Submitted to: Journal of Nematology
Publication Type: Peer Reviewed Journal
Publication Acceptance Date: July 30, 2004
Publication Date: July 30, 2004
Citation: Matthews, B.F., Pilitt, K.L., Klink, V.P. 2004. Molecular characterization of a soybean cyst nematode homology of unc-87. Journal of Nematology 36: 457-465.
Interpretive Summary: The soybean cyst nematode causes an estimated one billion dollars in losses each year in the U.S. To feed, the soybean cyst nematode must be able to provide its own locomotion to move to a soybean root and burrow inside. A gene, unc-87, encodes a protein involved in the structure of body muscle and is necessary for movement. In another nematode, Caenorhabditis elegans, mutants of this gene exhibit severe paralysis in larvae and limp paralysis in the adult. We cloned and characterized a full-length unc-87 gene of the soybean cyst nematode and studied the expression of this gene. It was expressed 8-fold higher in the nematode's mobile juvenile form than in eggs and over two hundred-fold and four hundred-fold higher than in sedentary nematodes 15- and 30-days after penetrating the root. This gene is a possible target for nematode control. Disrupting the expression of this gene will inhibit nematode movement, thus compromising a necessary nematode function, culminating in nematode death.
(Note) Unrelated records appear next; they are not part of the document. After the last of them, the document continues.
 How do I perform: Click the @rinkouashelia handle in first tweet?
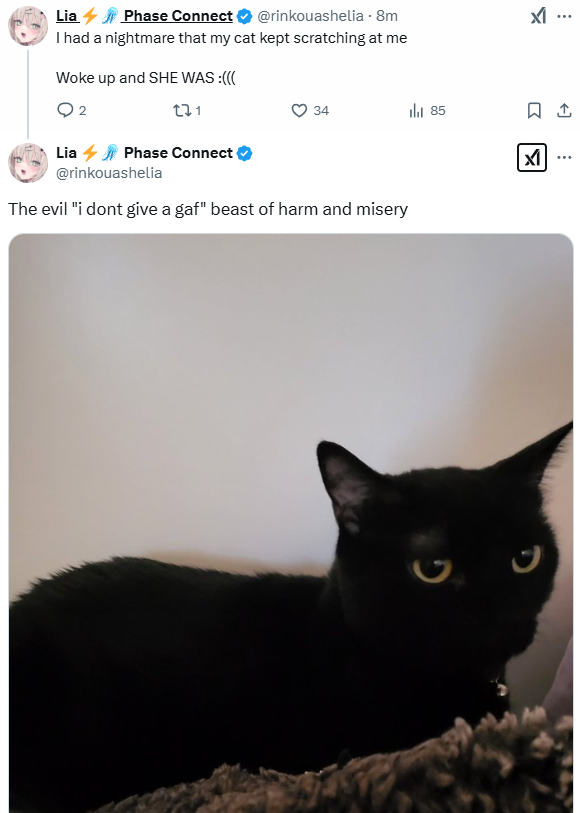310,16
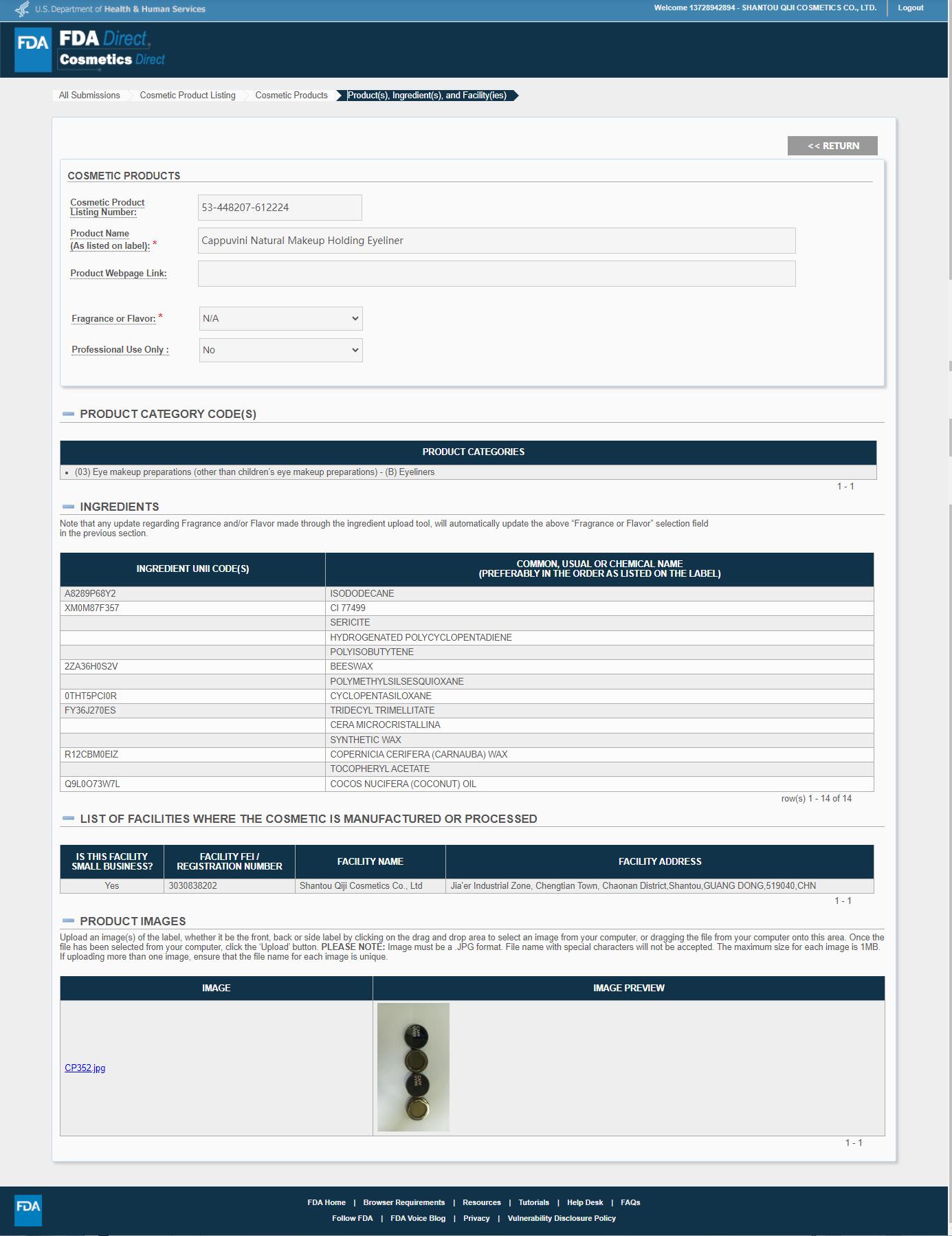Click the eyeliner product image preview
Screen dimensions: 952x1236
click(x=413, y=1067)
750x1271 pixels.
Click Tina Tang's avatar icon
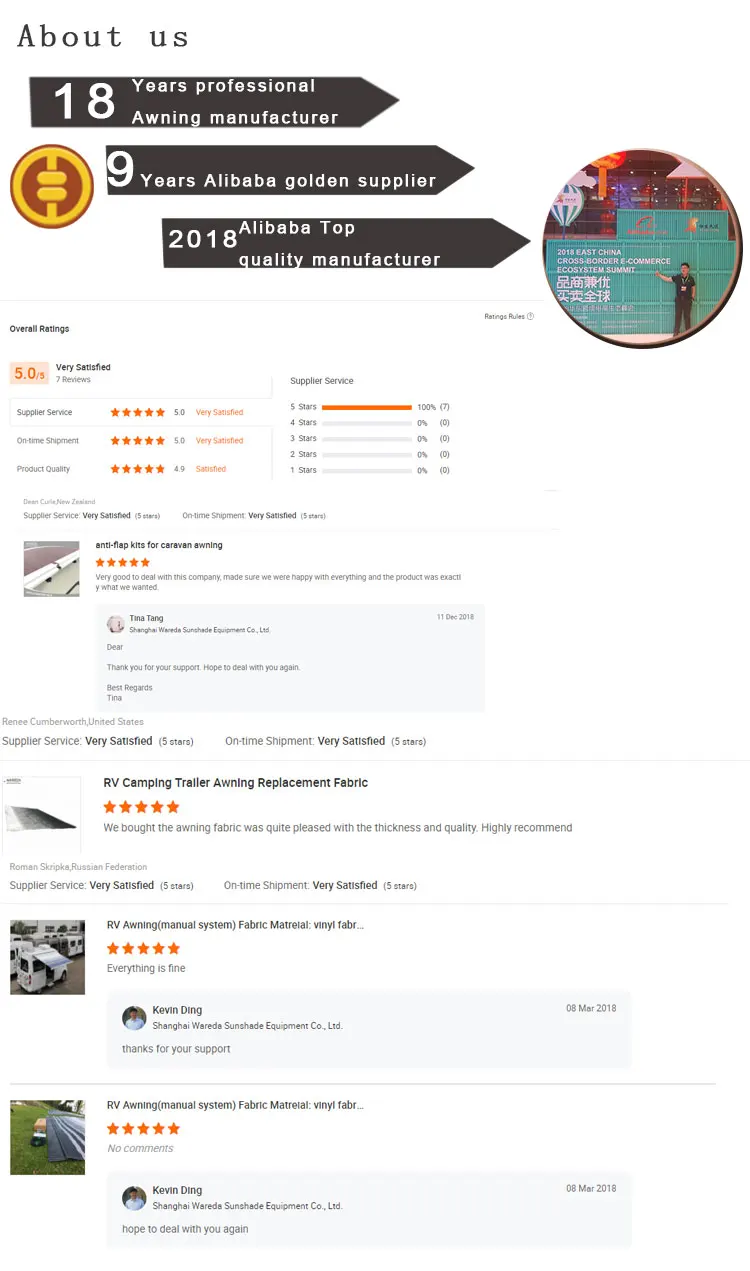tap(116, 624)
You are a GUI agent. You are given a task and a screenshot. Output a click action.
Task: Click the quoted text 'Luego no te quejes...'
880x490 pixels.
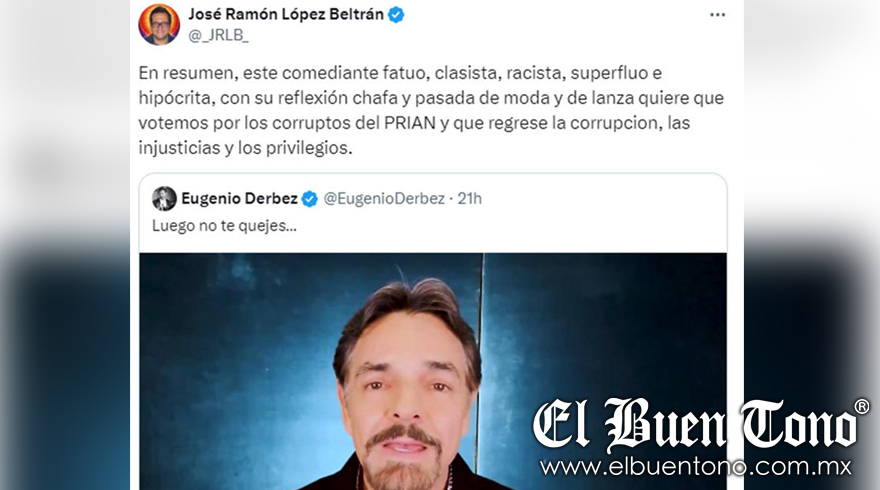[224, 226]
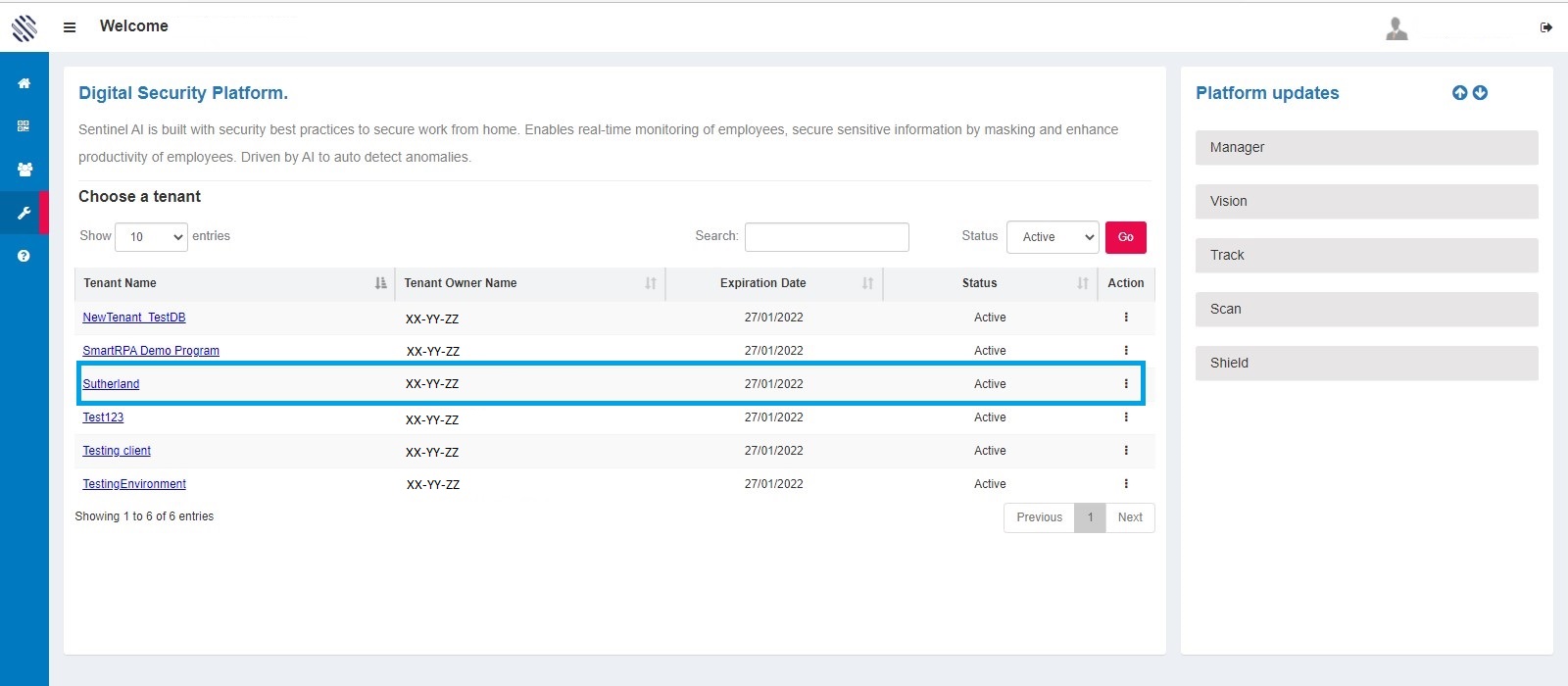The height and width of the screenshot is (686, 1568).
Task: Click the logout icon at top right
Action: click(1546, 27)

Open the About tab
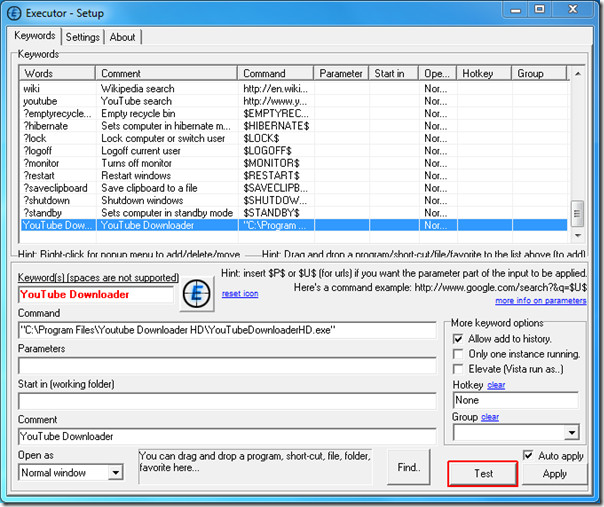click(123, 37)
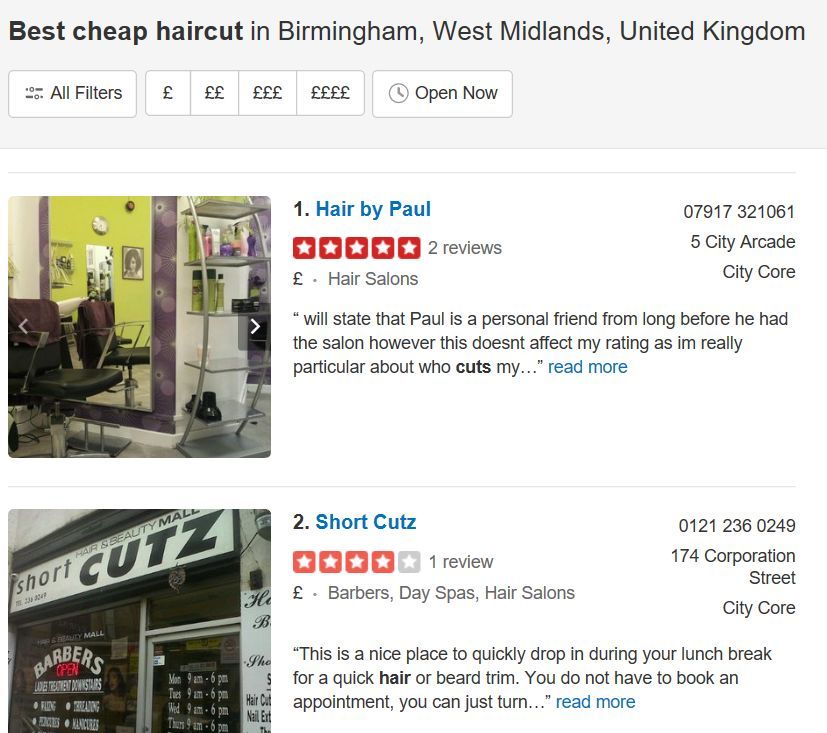Open the All Filters panel
827x733 pixels.
[72, 94]
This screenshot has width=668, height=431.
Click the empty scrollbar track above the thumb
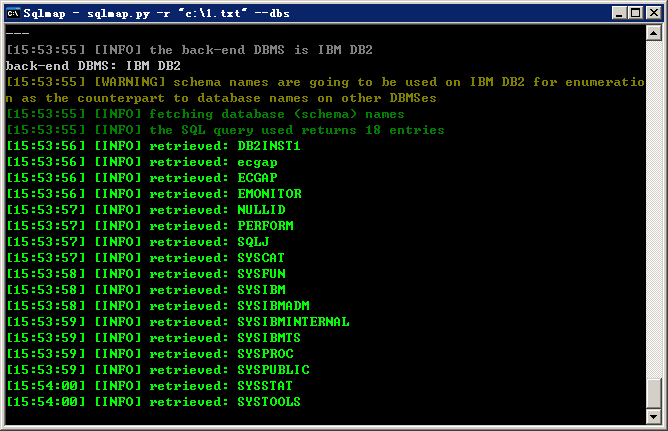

This information is of interest to scientists studying ways to prevent the nematodes from moving to and entering roots.
In Caenorhabditis elegans the unc-87 gene encodes a protein that binds to actin at the I band and is important in nematodes for maintenance of the body-wall muscle. C. elegans mutant phenotypes of unc-87 in exhibit severe paralysis in larvae and limp paralysis in the adult. The unc-87 gene encodes a protein that contains seven CLIK-23 repeats that are involved in binding actin and UNC-87 has the ability to bundle actin in vitro. We cloned and characterized a full-length cDNA representing a Heterodera glycines homolog of the C. elegans unc-87 gene encodes a protein that contains a region of seven repeats similar to CLIK-23 and has 81% amino acid identity with that of C. elegans unc-87 variant a. In the EST database clones labeled 'unc-87 ' encode mainly the 3' portion of unc-87, while clones labeled 'calponin homolog OV9M' contain mainly DNA sequence representing the 5' and middle transcribed regions of unc-87. A 1770 nt cDNA encoding H. glycines unc-87 was cloned and encodes a predicted UNC-87 protein product of 375 aa. PCR primers were designed that amplified products of different sizes when used with cDNA and genomic DNA, respectively, used as template, thus these primers can be used to assay for genomic contamination of cDNA constructed from H. glycines RNA for RT-PCR measurements of gene expression. The expression of unc-87 was determined using RT-PCR and it was most highly expressed in J2 juveniles and was expressed 10-higher than in eggs and over two thousand-fold and six thousand-fold higher in nematodes 15- and 30-days after inoculation. This gene is a possible target for nematode control by disrupting the expression of this gene, which will inhibit nematode movement, thus compromising a necessary nematode function, culminating in nematode death. This information is of interest to scientists studying ways to prevent the nematodes from moving to and entering roots.